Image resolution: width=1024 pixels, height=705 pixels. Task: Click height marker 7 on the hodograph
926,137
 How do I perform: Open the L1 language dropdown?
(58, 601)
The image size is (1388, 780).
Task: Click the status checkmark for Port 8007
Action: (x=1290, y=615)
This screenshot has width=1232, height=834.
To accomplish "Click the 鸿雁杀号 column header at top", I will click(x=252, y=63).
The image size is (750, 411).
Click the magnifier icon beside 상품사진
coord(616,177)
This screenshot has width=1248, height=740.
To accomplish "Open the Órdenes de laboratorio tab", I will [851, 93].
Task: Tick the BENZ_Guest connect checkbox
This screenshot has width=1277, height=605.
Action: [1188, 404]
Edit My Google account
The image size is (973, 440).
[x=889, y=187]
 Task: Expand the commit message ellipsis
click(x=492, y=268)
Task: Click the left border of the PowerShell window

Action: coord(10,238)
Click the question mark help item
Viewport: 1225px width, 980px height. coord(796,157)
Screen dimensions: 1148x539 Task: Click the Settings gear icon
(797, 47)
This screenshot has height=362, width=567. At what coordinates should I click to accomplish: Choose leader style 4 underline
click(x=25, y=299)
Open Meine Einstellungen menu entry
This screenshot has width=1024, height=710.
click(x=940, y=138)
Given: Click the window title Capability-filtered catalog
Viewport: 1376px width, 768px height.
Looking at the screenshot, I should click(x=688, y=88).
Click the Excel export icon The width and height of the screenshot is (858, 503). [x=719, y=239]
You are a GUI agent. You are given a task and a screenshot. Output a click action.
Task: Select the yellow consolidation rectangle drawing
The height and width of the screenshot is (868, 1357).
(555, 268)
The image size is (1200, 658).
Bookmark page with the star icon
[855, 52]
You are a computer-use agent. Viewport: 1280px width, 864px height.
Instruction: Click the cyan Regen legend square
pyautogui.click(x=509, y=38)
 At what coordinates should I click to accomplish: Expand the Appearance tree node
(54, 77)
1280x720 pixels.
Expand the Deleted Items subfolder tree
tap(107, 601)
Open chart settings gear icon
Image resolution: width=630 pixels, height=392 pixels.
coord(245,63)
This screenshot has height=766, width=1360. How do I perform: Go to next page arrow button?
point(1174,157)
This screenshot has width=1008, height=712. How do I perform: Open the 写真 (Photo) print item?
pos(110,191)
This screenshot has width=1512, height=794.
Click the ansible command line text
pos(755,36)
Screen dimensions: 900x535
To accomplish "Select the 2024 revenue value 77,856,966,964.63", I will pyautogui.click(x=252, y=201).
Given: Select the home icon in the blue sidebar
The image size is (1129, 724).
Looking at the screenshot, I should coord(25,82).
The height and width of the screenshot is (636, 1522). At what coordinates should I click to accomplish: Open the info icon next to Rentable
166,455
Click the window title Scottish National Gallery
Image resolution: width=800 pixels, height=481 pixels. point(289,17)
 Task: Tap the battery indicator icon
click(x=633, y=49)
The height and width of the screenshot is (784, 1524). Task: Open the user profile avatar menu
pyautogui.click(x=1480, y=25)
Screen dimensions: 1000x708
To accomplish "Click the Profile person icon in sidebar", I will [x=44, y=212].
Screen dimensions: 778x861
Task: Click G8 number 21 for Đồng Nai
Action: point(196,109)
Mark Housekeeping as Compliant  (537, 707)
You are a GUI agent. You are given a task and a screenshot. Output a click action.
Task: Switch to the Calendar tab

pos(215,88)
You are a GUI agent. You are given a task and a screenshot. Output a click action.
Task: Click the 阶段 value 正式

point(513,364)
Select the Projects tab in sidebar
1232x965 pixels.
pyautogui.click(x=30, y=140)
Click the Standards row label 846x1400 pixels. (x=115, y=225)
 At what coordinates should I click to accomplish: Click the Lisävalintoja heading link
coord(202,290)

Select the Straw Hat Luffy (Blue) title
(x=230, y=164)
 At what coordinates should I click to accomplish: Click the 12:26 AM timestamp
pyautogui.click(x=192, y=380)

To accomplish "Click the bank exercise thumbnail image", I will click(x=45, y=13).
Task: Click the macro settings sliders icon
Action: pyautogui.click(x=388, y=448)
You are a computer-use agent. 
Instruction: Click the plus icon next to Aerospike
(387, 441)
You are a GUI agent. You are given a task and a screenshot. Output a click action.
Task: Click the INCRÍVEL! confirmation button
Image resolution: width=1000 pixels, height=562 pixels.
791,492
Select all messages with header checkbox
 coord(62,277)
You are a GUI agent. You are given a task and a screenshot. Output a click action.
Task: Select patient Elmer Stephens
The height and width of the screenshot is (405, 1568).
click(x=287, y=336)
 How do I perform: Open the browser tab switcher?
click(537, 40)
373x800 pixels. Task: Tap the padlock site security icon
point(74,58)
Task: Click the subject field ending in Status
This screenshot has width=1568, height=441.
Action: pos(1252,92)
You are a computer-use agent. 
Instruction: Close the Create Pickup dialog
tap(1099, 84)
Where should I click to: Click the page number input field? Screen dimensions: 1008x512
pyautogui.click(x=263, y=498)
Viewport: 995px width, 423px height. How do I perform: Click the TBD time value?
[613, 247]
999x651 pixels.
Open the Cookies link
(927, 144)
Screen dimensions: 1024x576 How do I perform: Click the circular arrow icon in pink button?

------

YOUR ASSIGNMENT ::
From the first line to the last, copy the records exactly as they appear above.

RESULT ::
Image resolution: width=1024 pixels, height=705 pixels. Task: Click height marker 7 on the hodograph
926,137
 How do I perform: Open the L1 language dropdown?
(58, 601)
The image size is (1388, 780).
Task: Click the status checkmark for Port 8007
Action: (x=1290, y=615)
This screenshot has width=1232, height=834.
To accomplish "Click the 鸿雁杀号 column header at top", I will click(x=252, y=63).
The image size is (750, 411).
Click the magnifier icon beside 상품사진
coord(616,177)
This screenshot has width=1248, height=740.
To accomplish "Open the Órdenes de laboratorio tab", I will [851, 93].
Task: Tick the BENZ_Guest connect checkbox
This screenshot has width=1277, height=605.
Action: [1188, 404]
Edit My Google account
The image size is (973, 440).
[x=889, y=187]
 Task: Expand the commit message ellipsis
click(x=492, y=268)
Task: Click the left border of the PowerShell window

Action: coord(10,238)
Click the question mark help item
Viewport: 1225px width, 980px height. coord(796,157)
Screen dimensions: 1148x539 Task: Click the Settings gear icon
(797, 47)
This screenshot has height=362, width=567. At what coordinates should I click to accomplish: Choose leader style 4 underline
click(x=25, y=299)
Open Meine Einstellungen menu entry
This screenshot has width=1024, height=710.
click(x=940, y=138)
Given: Click the window title Capability-filtered catalog
Viewport: 1376px width, 768px height.
Looking at the screenshot, I should click(x=688, y=88).
Click the Excel export icon The width and height of the screenshot is (858, 503). [x=719, y=239]
You are a GUI agent. You are given a task and a screenshot. Output a click action.
Task: Select the yellow consolidation rectangle drawing
The height and width of the screenshot is (868, 1357).
(555, 268)
The image size is (1200, 658).
Bookmark page with the star icon
[855, 52]
You are a computer-use agent. Viewport: 1280px width, 864px height.
Instruction: Click the cyan Regen legend square
pyautogui.click(x=509, y=38)
 At what coordinates should I click to accomplish: Expand the Appearance tree node
(54, 77)
1280x720 pixels.
Expand the Deleted Items subfolder tree
tap(107, 601)
Open chart settings gear icon
Image resolution: width=630 pixels, height=392 pixels.
coord(245,63)
This screenshot has height=766, width=1360. How do I perform: Go to next page arrow button?
point(1174,157)
This screenshot has width=1008, height=712. How do I perform: Open the 写真 (Photo) print item?
pos(110,191)
This screenshot has width=1512, height=794.
Click the ansible command line text
pos(755,36)
Screen dimensions: 900x535
To accomplish "Select the 2024 revenue value 77,856,966,964.63", I will pyautogui.click(x=252, y=201).
Given: Select the home icon in the blue sidebar
The image size is (1129, 724).
Looking at the screenshot, I should coord(25,82).
The height and width of the screenshot is (636, 1522). At what coordinates should I click to accomplish: Open the info icon next to Rentable
166,455
Click the window title Scottish National Gallery
Image resolution: width=800 pixels, height=481 pixels. point(289,17)
 Task: Tap the battery indicator icon
click(x=633, y=49)
The height and width of the screenshot is (784, 1524). Task: Open the user profile avatar menu
pyautogui.click(x=1480, y=25)
Screen dimensions: 1000x708
To accomplish "Click the Profile person icon in sidebar", I will [x=44, y=212].
Screen dimensions: 778x861
Task: Click G8 number 21 for Đồng Nai
Action: point(196,109)
Mark Housekeeping as Compliant  (537, 707)
You are a GUI agent. You are given a task and a screenshot. Output a click action.
Task: Switch to the Calendar tab

pos(215,88)
You are a GUI agent. You are given a task and a screenshot. Output a click action.
Task: Click the 阶段 value 正式

point(513,364)
Select the Projects tab in sidebar
1232x965 pixels.
pyautogui.click(x=30, y=140)
Click the Standards row label 846x1400 pixels. (x=115, y=225)
 At what coordinates should I click to accomplish: Click the Lisävalintoja heading link
coord(202,290)

Select the Straw Hat Luffy (Blue) title
(x=230, y=164)
 At what coordinates should I click to accomplish: Click the 12:26 AM timestamp
pyautogui.click(x=192, y=380)

To accomplish "Click the bank exercise thumbnail image", I will click(x=45, y=13).
Task: Click the macro settings sliders icon
Action: pyautogui.click(x=388, y=448)
You are a computer-use agent. 
Instruction: Click the plus icon next to Aerospike
(387, 441)
You are a GUI agent. You are given a task and a screenshot. Output a click action.
Task: Click the INCRÍVEL! confirmation button
Image resolution: width=1000 pixels, height=562 pixels.
791,492
Select all messages with header checkbox
 coord(62,277)
You are a GUI agent. You are given a task and a screenshot. Output a click action.
Task: Select patient Elmer Stephens
The height and width of the screenshot is (405, 1568).
click(x=287, y=336)
 How do I perform: Open the browser tab switcher?
click(537, 40)
373x800 pixels. Task: Tap the padlock site security icon
point(74,58)
Task: Click the subject field ending in Status
This screenshot has width=1568, height=441.
Action: pos(1252,92)
You are a computer-use agent. 
Instruction: Close the Create Pickup dialog
tap(1099, 84)
Where should I click to: Click the page number input field? Screen dimensions: 1008x512
pyautogui.click(x=263, y=498)
Viewport: 995px width, 423px height. How do I perform: Click the TBD time value?
[613, 247]
999x651 pixels.
Open the Cookies link
(927, 144)
Screen dimensions: 1024x576 How do I perform: Click the circular arrow icon in pink button?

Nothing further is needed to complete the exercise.